◆ **PROBLEM 1**
Set down the portion of the bank stress-test article starting at "Britain’s biggest banks" and ending at "a five-year period.", word for word.
◆ **PROBLEM 2**
Take the article on Bank of England stress tests further, picking up right after its final sentence.

◆ **GIVEN TEXT**
Britain’s biggest banks will be stress-tested against scenarios more severe than the 2008 financial crisis.

The Bank of England will subject eight leading banks to a hypothetical scenario – the worst featuring inflation at 17 per cent in 2023, GDP falling to 5 per cent, and unemployment of 8.5 per cent.

The tests will assess the impact of a series of global shocks, starting from the end of June this year and spanning a five-year period.

Tests: The Bank of England will subject eight leading banks to a hypothetical scenario – the worst featuring inflation at 17% in 2023, GDP falling to 5%, and unemployment of 8.5%

Tests: The Bank of England will subject eight leading banks to a hypothetical scenario – the worst featuring inflation at 17% in 2023, GDP falling to 5%, and unemployment of 8.5%

Banks will be tested against interest rates spiking to 6 per cent in early 2023 before gradually reducing to under 3.5 per cent.

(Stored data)
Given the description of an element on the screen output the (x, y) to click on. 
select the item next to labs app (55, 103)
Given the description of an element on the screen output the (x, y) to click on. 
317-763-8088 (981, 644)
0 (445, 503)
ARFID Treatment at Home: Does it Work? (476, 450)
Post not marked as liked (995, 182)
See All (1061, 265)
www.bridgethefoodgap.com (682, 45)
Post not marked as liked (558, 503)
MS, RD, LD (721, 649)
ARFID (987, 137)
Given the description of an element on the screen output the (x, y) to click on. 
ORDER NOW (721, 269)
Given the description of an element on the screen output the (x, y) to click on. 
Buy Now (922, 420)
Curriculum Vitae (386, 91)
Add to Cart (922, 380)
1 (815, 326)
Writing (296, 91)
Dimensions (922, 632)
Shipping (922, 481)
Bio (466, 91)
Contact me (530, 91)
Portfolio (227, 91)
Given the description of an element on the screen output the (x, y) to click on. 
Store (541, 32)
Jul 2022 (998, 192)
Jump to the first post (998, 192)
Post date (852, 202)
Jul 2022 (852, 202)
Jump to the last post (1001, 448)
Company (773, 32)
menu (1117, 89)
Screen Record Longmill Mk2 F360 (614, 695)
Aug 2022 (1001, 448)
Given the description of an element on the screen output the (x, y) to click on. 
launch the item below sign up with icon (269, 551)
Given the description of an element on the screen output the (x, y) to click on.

◆ **EXPECTED OUTPUT 1**
Britain’s biggest banks will be stress-tested against scenarios more severe than the 2008 financial crisis.

The Bank of England will subject eight leading banks to a hypothetical scenario – the worst featuring inflation at 17 per cent in 2023, GDP falling to 5 per cent, and unemployment of 8.5 per cent.

The tests will assess the impact of a series of global shocks, starting from the end of June this year and spanning a five-year period.

◆ **EXPECTED OUTPUT 2**
It also imagines a housing market crash where property prices will plummet by around one third.

The purpose is to establish that major lenders can ‘absorb rather than amplify’ economic shocks, the Bank said.

It emphasised that the doomsday figures used for the tests are not a forecast.

The test was last conducted in 2019. The eight facing the test are Barclays, HSBC, Lloyds, Nationwide, NatWest, Santander UK, Standard Chartered and Virgin Money UK – collectively accounting for around 75 per cent of lending in the UK.